私が初めて武道館で踊ったのはアマチュアC級の時。1983年、第4回日本インターナショナル選手権のアマチュアモダンに、西部の出場枠15組中15番目の選手として出場し、なんとセミファイナルに入賞。ファイナルまで1マーク足らずという成績を残したことが、全国区へのチャレンジの始まりなのです。それからというもの、日本武道館はダンスでの成功を夢見て、その夢を追い求め続けた場所なのです。

日本インターでの初ファイナルはプロ転向後の1989年、第10回大会。直前の全英ライジングで初ファイナル5位の成績を取った直後の大会、そしてその4年後、1993年の第14回大会で初優勝を遂げたのです。さらにその4年後にはアデールとカップルを組んで全英3位を獲得し、凱旋帰国となった第18回大会で4度目の優勝を飾ることができました。

その翌年の第19回大会では引退デモを踊らせて頂き、引退後は審査委員長としてジャッジする名誉にも恵まれました。私にとって、ダンスに打ち込んだ人生の背景にある日本武道館は、切っても切り離せないものなのです。

しかし、昨年の同大会は、主催するJBDFの将来への展望を含めた路線変更により大混乱が起き、非常に残念な大会となったのも記憶に新しいところですが、今年で37回目を迎える「2016年日本インターナショナル選手権」はどのような形で運営されるのでしょうか? 開催は困難であると危惧する向きもあり、まだまだ混沌とした状況に変わりありません。が、本当に近い将来、また再び海外から一流ジャッジを招聘し、一流の海外選手を交えて日本のチャンピオン以下トップクラスが一堂に会し、技を競う最高の競技舞台として復活して欲しいと願うのは私だけではないでしょう。

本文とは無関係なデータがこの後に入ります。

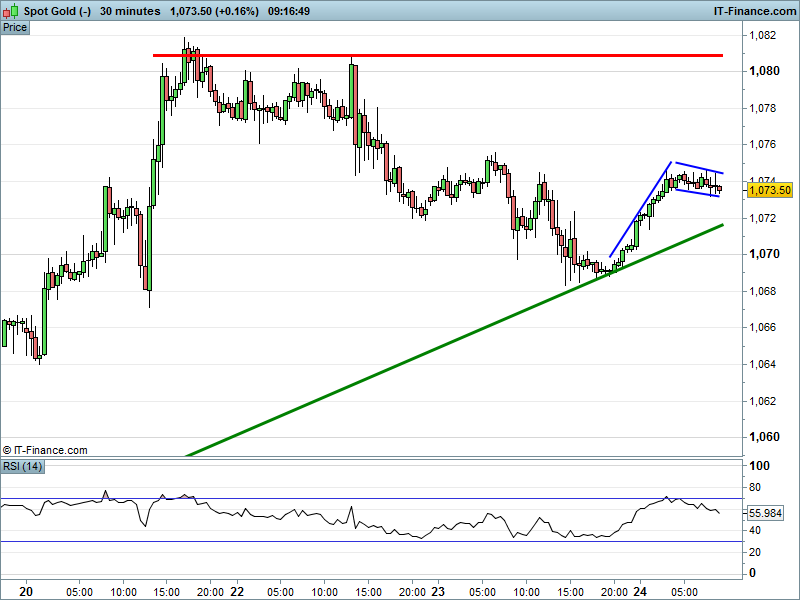Screen dimensions: 800x600
Task: Click the yellow 1,073.50 current price tag
Action: pyautogui.click(x=769, y=190)
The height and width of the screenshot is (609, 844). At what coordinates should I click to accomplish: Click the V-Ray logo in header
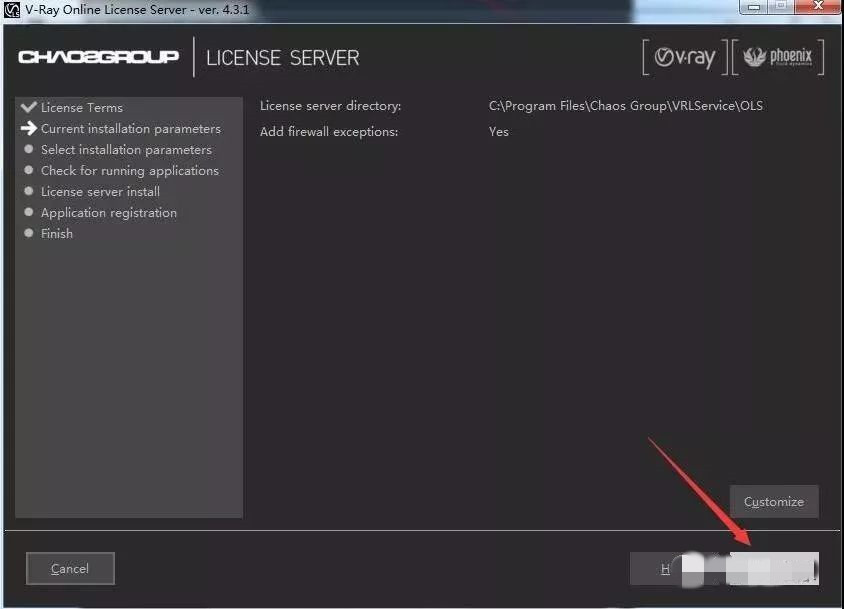point(685,58)
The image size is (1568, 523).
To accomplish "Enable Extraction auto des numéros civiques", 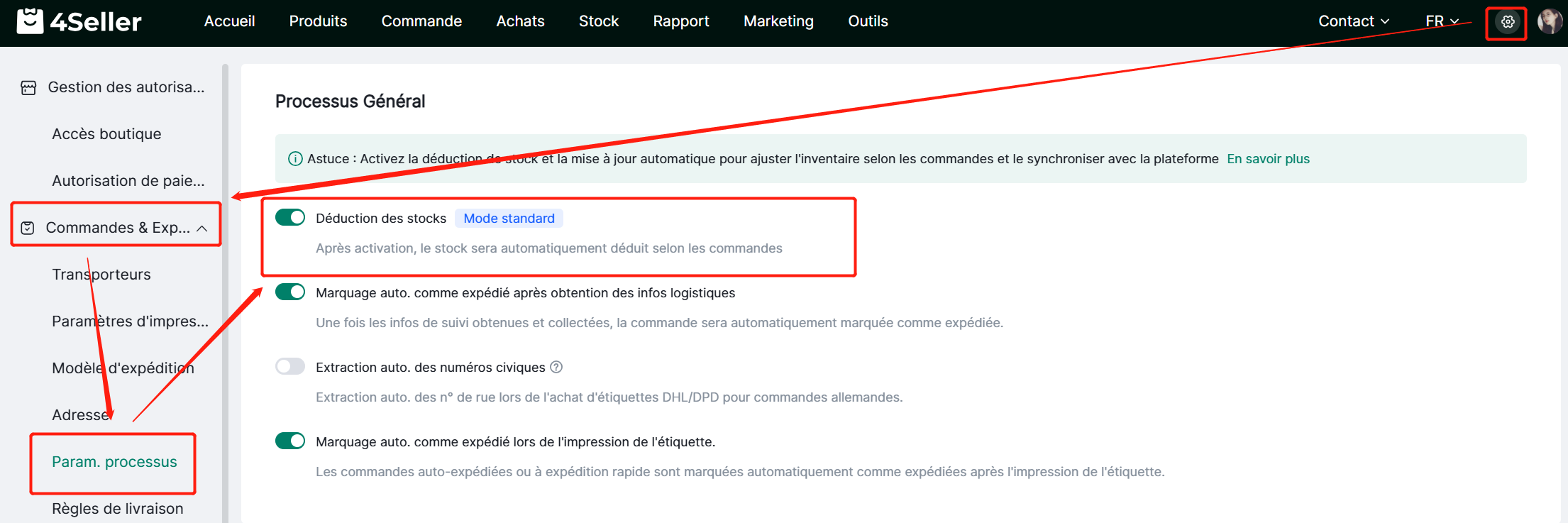I will 290,366.
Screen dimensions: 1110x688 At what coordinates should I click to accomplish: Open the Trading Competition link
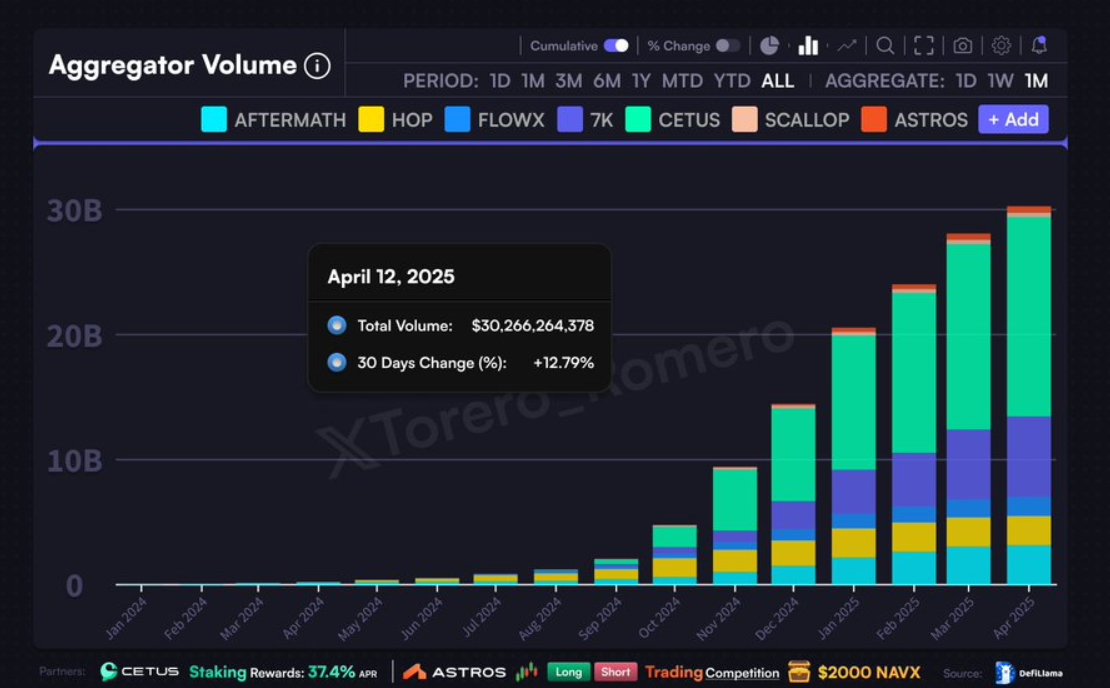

ただ今年は、JBDFからWDCの審査員登録や選手登録を取りまとめる組織として立ち上げたJBDC(Japan Ballroom Dance Council ;桜本和夫会長)が6月19日(日)、WDC公認競技会の「ジャパンダンスグランプリ」を開催することが決定しています。会場はホテルイースト21東京で、残念ながら武道館ではありませんが、海外からWDCの一流ジャッジを招き、世界のトップクラスのダンサーも出場します。この秋のバルカーカップ統一全日本ダンス選手権のJBDC出場枠の選抜という意味もあり、日本におけるランキングにも繋がる意味ある大会として開催されます。武道館で行なわれてきた日本インターの代わりとまでは行かないまでも、それに準ずる大会として注目度は高いと言えそうです。※詳しくはJBDCのサイトを参照してください。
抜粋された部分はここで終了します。